A UNESCO afirma que a inteligência artificial perpetua estereótipos de género e encoraja o uso de linguagem imprópria e sexista pelos utilizadores, devido à existência exclusiva de vozes femininas em assistentes digitais, como a Siri ou a Alexa.
A agência das Nações Unidas critica o facto de as assistentes digitais possuírem maioritariamente vozes femininas e terem "personalidades" submissas. É o caso da Siri (da Apple), da Alexa (da Amazon) e da Cortana (da Microsoft), que possuem vozes femininas por predefinição. A palavra "Siri", na mitologia nórdica, significa "mulher bonita que te leva à vitória" e até o primeiro robô humanoide é feminino – a Sophia.
Esta inteligência artificial perpetua a ideia de que "as mulheres são prestáveis, dóceis e desejosas por agradar, disponíveis com o carregar de um botão ou com um comando de voz", diz o relatório. Reforça a falsa imagem de que as mulheres são inerentemente submissas e "a sua passividade, sobretudo quando há um abuso explícito, reforça narrativas sexistas".
Por outro lado, as respostas que estas vozes replicam são também obedientes. "A Siri respondeu de forma provocadora a pedidos de favores sexuais feitos por homens ("Oh"; "Agora, agora"; "Eu corava se pudesse"; "A tua linguagem!"), mas de forma menos provocadora a pedidos sexuais feitos por mulheres ("Isso não é simpático" ou "Eu não sou ESSE tipo de assistente pessoal").
"Respostas, desviantes, fracas e apologéticas"
A organização diz que "a subserviência das assistentes de voz digital torna-se particularmente preocupante quando estas máquinas – antropomorfizadas como mulheres pelas empresas tecnológicas – dão respostas desviantes, fracas e apologéticas ao abuso sexual verbal".
Pelo menos cinco por cento das interações com as assistentes digitais são de caráter explicitamente sexual, mas esse número poderá ser maior, dada a dificuldade em detetar este tipo de discurso.
Saniye Gülser Corat, a diretora para a Igualdade de Género da UNESCO, alerta para a necessidade de olhar para quem está por trás desta inteligência artificial: "Estamos a cozinhar os preconceitos no sistema por não termos mulheres com um lugar à mesa".
Saniye Gülser Corat, a diretora para a Igualdade de Género da UNESCO, alerta para a necessidade de olhar para quem está por trás desta inteligência artificial: "Estamos a cozinhar os preconceitos no sistema por não termos mulheres com um lugar à mesa".
Melinda Gates afirmou que esta situação é representante de um problema superior: a ausência de mulheres nas áreas da engenharia e informática. O número de mulheres no setor da inteligência artificial é "tão pequeno que é inacreditável".
Discriminação laboral
No ano passado, António Guterres, secretário-geral das Nações Unidas, tinha dito também que as pessoas tradicionalmente excluídas na tecnologia deveriam ser finalmente incluídas no espaço digital.
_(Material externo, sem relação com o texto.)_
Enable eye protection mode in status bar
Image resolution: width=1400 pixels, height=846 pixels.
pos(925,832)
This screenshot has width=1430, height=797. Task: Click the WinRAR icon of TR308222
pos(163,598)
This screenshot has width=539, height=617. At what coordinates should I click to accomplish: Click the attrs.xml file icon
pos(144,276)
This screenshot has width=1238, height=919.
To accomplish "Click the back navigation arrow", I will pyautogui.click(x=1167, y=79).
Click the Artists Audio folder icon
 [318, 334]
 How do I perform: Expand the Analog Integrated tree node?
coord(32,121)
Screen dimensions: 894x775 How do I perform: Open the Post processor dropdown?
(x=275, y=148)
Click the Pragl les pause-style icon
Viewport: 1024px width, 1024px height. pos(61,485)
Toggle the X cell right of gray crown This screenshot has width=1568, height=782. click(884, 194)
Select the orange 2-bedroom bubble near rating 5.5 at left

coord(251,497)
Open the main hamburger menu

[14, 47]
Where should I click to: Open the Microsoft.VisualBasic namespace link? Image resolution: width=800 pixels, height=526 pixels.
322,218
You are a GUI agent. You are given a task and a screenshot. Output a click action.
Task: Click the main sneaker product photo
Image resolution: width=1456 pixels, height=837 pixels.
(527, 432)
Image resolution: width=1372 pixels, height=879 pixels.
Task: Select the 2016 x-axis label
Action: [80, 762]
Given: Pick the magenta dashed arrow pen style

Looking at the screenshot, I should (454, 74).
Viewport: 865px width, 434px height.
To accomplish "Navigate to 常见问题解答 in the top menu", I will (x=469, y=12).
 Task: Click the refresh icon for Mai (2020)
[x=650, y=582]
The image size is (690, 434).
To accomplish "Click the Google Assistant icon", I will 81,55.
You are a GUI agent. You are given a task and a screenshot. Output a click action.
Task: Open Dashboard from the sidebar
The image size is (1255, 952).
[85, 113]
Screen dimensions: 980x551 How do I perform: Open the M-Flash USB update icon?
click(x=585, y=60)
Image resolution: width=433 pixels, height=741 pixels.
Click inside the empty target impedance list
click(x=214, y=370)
De facto, no seu relatório, a UNESCO diz os países mais desenvolvidos - logo, mais igualitários - são também aqueles em que as mulheres ocupam menos cargos relacionados com estas áreas.
Segundo o Pew Research Centre, as mulheres são alvo de maior discriminação no recrutamento e no próprio trabalho, em que, frequentemente, são isoladas ou consideradas menos competentes por causa do seu género. Tal leva a uma frequente desistência das respetivas áreas, ou mesmo a um completo desencorajamento de tentar entrar nelas.
Desta forma, a UNESCO recomenda que empresas e Governos não predefinam assistentes digitais com vozes femininas. Sugere também que a tecnologia deveria ser programada de forma a desencorajar insultos sexistas e linguagem abusiva e que as empresas desenvolvam uma máquina neutra, nem feminina, nem masculina.